Affordability: the financial case

Assessment of affordability and available funding. Links proposed expenditure to available budget and existing commitments.

Minimum content for this section: statement of available funding and broad estimates of projected whole-life cost of project, including departmental costs (where applicable).

Questions you must address:

  • Can the required budget be obtained to deliver the whole project?
  • If not, can the scope be reduced or delivered over a longer period?
  • Could funding be sought from other sources?

Business Case Examples Point:

Budget based on whole life costs

Produce estimates of the whole life costs of the project (for construction projects, see Achieving Excellence briefing on whole life costs). Include the costs that will be carried by the customer organization as well as those that will be charged by providers. Note that savings or benefits achieved in one part of the organization may add to costs elsewhere in the organization or delivery chain.
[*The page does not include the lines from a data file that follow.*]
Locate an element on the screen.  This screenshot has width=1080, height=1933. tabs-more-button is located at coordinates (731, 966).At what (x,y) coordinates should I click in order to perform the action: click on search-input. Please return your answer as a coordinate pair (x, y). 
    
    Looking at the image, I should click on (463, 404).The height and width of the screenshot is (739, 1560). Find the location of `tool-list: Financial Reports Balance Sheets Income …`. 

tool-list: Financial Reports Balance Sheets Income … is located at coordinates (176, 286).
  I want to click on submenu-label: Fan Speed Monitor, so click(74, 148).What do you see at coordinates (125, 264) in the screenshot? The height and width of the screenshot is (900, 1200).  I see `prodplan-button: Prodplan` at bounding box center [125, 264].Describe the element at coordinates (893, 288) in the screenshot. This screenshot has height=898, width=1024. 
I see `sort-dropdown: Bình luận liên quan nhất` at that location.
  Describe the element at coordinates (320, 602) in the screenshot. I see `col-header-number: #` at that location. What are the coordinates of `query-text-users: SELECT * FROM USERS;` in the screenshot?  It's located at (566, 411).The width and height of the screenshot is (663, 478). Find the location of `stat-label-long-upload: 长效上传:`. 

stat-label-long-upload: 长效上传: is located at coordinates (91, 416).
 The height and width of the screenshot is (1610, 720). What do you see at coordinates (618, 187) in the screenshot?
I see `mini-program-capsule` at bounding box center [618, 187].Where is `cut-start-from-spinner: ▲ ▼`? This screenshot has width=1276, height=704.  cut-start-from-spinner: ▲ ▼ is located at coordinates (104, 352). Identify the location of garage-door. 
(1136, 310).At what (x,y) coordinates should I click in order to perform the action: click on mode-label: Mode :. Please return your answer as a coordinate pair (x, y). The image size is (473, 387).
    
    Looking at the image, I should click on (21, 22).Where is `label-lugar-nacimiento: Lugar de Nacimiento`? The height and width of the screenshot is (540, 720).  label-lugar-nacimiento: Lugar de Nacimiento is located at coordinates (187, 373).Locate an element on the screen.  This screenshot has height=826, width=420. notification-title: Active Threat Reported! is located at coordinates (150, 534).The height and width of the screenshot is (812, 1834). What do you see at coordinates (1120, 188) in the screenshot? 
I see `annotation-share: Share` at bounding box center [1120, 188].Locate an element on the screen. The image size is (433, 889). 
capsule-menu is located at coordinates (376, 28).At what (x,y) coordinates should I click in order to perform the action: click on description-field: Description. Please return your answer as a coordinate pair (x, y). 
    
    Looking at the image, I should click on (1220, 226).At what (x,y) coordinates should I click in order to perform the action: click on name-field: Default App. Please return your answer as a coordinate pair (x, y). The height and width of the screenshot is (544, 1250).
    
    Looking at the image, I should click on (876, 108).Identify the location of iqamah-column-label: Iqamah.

This is especially significant where the organization has to maintain parallel channels for service delivery.

Provide details of:

  • the expected costs
  • when they will occur
  • how they will be monitored
  • who will pay for each cost
  • any risk allowance that may be needed (in the event of things going wrong).
  • Additional areas that may need to be considered in detail are outlined below.

Achievability: the project management case

This section addresses the ‘achievability’ aspects of the project. Its primary purpose is to set out the project organization and actions which will be undertaken to support the achievement of intended outcomes including procurement activity (where applicable) or detailed study with existing providers.
Minimum content for this section: high level plan for achieving the desired outcome, with key milestones and major dependencies (e.g. interface with other projects); key roles, with named individual as the project’s owner; outline contingency plans e.g. addressing failure to deliver service on time; major risks identified and outline plan for addressing them; provider’s plans for the same, as applicable, skills and experience required.

Questions you must address:

  • Can this project be achieved with the organization’s current capability and capacity?
  • If not, how can the required capability be acquired?
  • Can the risks be managed – e.g. scale, complexity, uncertainty?
  • Does the scope or timescale need to change?

Business Case Examples Point:

Evidence of similar projects, where available

If possible, provide evidence of similar projects that have been successful, to support the recommended project approach. If no similar projects are available for comparison, outline the basis of assumptions for delivery of this project – e.g. comparison with industry averages for this kind of work.

Project roles

Set out key roles:
  • Who will be responsible for making the investment decision (typically a management group rather than an individual)
  • The Senior Responsible Owner (SRO) as the named individual who will be personally accountable for the success of the project
  • The project manager
  • the main stakeholders
  • Key members of the project board, where applicable
  • Other essential roles as required.
  • Confirm that the SRO and project manager have appropriate skills and experience for the project, with access to specialist expertise to supplement their skills if required (see the checklists in the Toolkit).

Procurement strategy (where applicable)

Set out indicative timetable and justification for the proposed approach.

Project plan

Outline the main phases of the project plan (see the Toolkit for a template). For IT-enabled projects, confirm that there will not be ‘big bang’ implementation (see the checklist in the Toolkit).

Contract management

Outline Business Case: summaries outline arrangements for contract management. Confirm arrangements for continuity between those involved in developing the contract and those who will subsequently manage it (see the Contract Management workbook in the Toolkit).

Risk management strategy

Summarize outline arrangements for risk management (see the Risk Management workbook in the Toolkit).

Benefits realization plan

Summarize outline arrangements for benefits management (see the Benefits Management workbook in the Toolkit).